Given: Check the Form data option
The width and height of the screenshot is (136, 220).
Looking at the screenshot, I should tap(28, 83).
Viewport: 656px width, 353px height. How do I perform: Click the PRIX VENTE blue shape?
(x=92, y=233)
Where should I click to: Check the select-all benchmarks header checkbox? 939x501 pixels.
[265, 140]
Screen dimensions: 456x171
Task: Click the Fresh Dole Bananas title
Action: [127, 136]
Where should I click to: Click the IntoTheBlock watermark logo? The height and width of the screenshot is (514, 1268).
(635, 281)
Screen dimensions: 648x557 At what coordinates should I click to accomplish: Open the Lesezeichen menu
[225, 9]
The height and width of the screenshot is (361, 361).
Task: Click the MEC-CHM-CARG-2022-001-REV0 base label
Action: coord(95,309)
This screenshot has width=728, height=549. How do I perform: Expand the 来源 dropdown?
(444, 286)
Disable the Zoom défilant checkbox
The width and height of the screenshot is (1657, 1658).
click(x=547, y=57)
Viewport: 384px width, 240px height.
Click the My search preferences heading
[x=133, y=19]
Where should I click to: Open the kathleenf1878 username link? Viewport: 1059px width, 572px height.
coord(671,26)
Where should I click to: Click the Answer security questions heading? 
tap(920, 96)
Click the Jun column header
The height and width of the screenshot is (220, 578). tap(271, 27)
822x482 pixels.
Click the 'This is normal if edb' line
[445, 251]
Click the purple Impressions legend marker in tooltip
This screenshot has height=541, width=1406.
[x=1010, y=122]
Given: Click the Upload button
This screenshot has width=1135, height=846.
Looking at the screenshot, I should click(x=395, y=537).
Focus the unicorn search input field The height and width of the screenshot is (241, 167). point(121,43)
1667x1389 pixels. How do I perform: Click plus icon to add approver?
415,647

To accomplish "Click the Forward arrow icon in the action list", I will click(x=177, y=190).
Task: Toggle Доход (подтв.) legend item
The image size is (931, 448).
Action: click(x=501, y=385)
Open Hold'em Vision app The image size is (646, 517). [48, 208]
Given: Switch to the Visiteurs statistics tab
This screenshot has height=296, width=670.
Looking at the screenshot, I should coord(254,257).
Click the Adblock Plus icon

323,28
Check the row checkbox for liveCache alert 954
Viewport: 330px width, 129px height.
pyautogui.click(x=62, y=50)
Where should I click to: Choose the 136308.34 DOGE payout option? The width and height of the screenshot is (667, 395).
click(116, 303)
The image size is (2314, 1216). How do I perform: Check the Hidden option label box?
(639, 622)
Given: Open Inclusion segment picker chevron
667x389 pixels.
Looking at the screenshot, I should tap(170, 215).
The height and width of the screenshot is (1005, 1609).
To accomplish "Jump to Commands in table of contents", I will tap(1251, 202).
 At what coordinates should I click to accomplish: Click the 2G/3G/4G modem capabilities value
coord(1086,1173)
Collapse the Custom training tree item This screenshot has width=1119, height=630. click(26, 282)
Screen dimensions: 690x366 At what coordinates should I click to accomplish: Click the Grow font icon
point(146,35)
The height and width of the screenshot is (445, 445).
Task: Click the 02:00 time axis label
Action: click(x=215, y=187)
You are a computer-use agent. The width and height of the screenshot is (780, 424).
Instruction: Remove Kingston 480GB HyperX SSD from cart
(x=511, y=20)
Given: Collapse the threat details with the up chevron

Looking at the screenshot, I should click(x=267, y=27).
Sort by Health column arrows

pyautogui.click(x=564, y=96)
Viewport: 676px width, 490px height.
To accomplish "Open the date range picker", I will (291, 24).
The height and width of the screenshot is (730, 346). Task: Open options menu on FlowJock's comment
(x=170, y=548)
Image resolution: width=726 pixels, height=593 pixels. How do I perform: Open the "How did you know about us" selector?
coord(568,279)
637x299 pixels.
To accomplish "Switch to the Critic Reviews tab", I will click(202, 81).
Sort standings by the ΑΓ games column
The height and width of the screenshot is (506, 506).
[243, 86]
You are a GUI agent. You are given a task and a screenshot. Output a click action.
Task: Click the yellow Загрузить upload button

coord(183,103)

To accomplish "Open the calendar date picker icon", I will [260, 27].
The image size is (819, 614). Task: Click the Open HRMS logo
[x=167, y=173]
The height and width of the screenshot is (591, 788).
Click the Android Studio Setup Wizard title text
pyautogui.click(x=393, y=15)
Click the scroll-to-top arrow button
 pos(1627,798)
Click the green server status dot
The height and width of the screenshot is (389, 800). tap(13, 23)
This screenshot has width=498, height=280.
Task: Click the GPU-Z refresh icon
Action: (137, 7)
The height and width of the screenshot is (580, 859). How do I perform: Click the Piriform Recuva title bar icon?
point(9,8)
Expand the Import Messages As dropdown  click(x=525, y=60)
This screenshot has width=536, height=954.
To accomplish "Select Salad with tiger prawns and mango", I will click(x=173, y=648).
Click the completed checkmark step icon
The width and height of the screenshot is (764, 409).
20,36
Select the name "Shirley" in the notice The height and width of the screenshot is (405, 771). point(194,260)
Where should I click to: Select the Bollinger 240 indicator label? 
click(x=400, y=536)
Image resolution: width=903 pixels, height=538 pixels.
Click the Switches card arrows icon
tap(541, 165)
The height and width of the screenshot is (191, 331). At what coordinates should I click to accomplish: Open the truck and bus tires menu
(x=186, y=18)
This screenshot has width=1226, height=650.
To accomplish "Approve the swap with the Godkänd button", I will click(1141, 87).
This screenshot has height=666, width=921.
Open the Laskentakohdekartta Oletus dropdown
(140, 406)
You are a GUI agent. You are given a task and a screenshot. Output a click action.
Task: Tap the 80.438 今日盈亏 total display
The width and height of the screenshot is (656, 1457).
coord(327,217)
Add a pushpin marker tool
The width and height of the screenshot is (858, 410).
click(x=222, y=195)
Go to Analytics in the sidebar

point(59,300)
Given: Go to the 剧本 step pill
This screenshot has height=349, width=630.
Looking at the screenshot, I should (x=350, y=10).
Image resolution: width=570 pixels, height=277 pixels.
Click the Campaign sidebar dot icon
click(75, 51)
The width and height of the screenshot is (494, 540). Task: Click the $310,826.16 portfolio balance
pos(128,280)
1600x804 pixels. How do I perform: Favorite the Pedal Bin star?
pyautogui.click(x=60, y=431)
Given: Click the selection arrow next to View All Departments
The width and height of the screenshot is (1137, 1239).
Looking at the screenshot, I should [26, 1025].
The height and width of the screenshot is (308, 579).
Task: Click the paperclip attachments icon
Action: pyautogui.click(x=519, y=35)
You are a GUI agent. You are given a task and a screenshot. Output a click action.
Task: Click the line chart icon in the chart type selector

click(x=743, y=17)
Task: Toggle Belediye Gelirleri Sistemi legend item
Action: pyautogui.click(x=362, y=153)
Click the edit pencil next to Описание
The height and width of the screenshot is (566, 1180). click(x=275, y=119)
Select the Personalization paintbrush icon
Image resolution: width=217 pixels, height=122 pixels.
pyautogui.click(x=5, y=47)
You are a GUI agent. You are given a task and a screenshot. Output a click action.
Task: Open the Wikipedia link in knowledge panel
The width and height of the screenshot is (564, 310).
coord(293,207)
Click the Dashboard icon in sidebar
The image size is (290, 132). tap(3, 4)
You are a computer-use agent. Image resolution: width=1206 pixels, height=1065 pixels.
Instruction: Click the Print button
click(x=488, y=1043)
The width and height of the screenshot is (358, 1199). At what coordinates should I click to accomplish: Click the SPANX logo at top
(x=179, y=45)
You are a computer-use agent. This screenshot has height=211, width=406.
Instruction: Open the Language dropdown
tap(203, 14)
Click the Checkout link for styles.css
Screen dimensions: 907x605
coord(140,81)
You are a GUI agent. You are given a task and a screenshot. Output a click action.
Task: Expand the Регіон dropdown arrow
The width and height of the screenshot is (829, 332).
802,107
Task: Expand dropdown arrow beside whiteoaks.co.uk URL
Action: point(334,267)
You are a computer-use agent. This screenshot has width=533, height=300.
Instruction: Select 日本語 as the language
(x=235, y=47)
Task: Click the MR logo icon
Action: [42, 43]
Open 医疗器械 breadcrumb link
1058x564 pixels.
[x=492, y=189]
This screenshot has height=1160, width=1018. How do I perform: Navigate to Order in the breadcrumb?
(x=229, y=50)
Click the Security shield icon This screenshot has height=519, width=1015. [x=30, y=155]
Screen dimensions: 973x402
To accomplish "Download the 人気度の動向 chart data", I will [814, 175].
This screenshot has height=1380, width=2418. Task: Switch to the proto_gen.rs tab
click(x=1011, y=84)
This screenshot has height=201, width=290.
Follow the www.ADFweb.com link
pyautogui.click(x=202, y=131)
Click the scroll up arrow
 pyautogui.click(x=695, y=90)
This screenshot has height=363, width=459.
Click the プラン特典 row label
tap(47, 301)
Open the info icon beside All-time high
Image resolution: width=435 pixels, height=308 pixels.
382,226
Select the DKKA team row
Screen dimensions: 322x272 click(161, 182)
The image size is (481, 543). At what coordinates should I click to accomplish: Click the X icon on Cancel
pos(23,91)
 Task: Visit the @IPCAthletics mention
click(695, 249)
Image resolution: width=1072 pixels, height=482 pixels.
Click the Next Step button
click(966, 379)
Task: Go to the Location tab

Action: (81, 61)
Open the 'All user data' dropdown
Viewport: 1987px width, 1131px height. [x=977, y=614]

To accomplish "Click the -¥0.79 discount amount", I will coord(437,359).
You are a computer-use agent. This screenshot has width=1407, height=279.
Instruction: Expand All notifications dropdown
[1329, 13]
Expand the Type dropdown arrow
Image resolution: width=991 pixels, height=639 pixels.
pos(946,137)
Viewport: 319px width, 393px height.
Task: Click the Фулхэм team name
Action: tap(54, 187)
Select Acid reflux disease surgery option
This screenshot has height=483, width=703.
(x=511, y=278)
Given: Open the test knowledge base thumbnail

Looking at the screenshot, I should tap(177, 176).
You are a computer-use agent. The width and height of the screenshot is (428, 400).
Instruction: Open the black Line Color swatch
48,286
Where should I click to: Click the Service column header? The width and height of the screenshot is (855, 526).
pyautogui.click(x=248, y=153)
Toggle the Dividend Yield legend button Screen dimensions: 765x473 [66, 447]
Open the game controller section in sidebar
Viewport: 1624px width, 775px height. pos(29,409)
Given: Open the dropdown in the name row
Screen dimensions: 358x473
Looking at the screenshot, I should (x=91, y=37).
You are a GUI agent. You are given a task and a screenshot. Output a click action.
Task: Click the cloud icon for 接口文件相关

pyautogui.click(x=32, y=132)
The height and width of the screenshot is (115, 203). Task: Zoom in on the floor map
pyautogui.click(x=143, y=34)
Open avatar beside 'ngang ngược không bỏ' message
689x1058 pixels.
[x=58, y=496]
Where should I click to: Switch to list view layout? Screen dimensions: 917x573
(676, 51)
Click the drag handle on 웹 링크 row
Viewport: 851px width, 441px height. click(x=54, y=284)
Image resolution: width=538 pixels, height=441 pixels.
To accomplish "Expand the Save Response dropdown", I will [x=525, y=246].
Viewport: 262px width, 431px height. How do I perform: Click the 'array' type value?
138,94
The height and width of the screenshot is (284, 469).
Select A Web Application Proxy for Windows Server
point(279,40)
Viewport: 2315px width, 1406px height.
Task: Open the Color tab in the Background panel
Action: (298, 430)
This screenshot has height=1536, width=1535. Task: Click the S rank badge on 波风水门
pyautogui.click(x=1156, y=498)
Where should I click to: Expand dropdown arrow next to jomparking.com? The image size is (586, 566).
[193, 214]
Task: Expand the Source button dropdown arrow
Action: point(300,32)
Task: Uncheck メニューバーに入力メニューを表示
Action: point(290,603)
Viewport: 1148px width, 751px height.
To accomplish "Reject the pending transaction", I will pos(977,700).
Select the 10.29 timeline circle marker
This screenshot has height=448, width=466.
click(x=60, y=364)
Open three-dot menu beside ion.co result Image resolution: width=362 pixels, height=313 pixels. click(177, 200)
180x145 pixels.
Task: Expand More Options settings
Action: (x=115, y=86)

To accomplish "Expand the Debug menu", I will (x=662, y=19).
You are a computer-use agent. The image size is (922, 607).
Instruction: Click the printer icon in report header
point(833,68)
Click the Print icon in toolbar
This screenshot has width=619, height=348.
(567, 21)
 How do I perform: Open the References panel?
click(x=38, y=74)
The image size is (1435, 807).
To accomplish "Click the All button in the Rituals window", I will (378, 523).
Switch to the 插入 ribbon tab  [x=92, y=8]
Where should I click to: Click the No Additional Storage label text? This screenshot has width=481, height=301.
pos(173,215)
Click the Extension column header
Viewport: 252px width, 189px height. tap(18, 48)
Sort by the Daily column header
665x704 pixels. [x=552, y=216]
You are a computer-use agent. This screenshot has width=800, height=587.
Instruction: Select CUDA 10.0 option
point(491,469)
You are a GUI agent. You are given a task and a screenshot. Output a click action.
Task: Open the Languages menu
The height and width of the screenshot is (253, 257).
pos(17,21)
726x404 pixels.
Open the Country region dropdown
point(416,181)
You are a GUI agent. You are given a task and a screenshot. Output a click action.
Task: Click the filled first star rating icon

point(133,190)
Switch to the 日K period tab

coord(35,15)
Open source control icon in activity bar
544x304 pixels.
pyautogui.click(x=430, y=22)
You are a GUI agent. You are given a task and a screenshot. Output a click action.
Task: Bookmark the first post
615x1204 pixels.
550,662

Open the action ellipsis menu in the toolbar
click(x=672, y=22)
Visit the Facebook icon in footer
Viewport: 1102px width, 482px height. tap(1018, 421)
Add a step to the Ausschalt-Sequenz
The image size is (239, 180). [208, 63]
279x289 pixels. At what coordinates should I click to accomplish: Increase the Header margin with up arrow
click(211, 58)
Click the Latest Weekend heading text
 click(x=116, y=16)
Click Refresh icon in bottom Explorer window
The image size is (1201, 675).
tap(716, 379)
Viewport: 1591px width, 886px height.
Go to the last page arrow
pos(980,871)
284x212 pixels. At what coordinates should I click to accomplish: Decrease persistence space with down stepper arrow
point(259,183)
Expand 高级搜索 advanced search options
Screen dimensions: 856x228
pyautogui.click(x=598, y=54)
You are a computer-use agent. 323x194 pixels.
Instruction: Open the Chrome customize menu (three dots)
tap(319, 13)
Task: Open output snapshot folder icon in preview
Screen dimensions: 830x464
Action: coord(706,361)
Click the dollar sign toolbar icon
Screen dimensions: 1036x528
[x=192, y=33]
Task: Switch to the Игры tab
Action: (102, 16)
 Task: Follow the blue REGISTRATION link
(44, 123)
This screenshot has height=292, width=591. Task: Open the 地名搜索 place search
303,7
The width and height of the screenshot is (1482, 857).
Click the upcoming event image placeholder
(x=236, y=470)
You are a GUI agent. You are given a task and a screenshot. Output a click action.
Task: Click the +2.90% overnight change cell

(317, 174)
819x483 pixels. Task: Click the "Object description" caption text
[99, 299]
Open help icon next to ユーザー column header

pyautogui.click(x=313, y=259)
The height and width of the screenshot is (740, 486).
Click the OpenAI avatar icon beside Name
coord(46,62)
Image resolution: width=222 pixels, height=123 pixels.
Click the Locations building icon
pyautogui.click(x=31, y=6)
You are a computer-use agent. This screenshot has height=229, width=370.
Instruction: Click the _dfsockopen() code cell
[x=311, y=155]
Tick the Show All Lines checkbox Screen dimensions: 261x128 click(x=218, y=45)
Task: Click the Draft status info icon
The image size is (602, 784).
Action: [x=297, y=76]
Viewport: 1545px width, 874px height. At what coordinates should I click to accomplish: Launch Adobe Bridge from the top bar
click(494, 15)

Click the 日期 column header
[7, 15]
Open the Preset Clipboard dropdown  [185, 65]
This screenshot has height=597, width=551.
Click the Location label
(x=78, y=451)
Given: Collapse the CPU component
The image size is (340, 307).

-*-

Task objective: Can you retype the items word for word, from the start through the line that contains "Looking at the screenshot, I should click(x=395, y=537).", with both ends included?

Correct answer:
Given: Check the Form data option
The width and height of the screenshot is (136, 220).
Looking at the screenshot, I should tap(28, 83).
Viewport: 656px width, 353px height. How do I perform: Click the PRIX VENTE blue shape?
(x=92, y=233)
Where should I click to: Check the select-all benchmarks header checkbox? 939x501 pixels.
[265, 140]
Screen dimensions: 456x171
Task: Click the Fresh Dole Bananas title
Action: [127, 136]
Where should I click to: Click the IntoTheBlock watermark logo? The height and width of the screenshot is (514, 1268).
(635, 281)
Screen dimensions: 648x557 At what coordinates should I click to accomplish: Open the Lesezeichen menu
[225, 9]
The height and width of the screenshot is (361, 361).
Task: Click the MEC-CHM-CARG-2022-001-REV0 base label
Action: coord(95,309)
This screenshot has width=728, height=549. How do I perform: Expand the 来源 dropdown?
(444, 286)
Disable the Zoom défilant checkbox
The width and height of the screenshot is (1657, 1658).
click(x=547, y=57)
Viewport: 384px width, 240px height.
Click the My search preferences heading
[x=133, y=19]
Where should I click to: Open the kathleenf1878 username link? Viewport: 1059px width, 572px height.
coord(671,26)
Where should I click to: Click the Answer security questions heading? 
tap(920, 96)
Click the Jun column header
The height and width of the screenshot is (220, 578). tap(271, 27)
822x482 pixels.
Click the 'This is normal if edb' line
[445, 251]
Click the purple Impressions legend marker in tooltip
This screenshot has height=541, width=1406.
[x=1010, y=122]
Given: Click the Upload button
This screenshot has width=1135, height=846.
Looking at the screenshot, I should click(x=395, y=537).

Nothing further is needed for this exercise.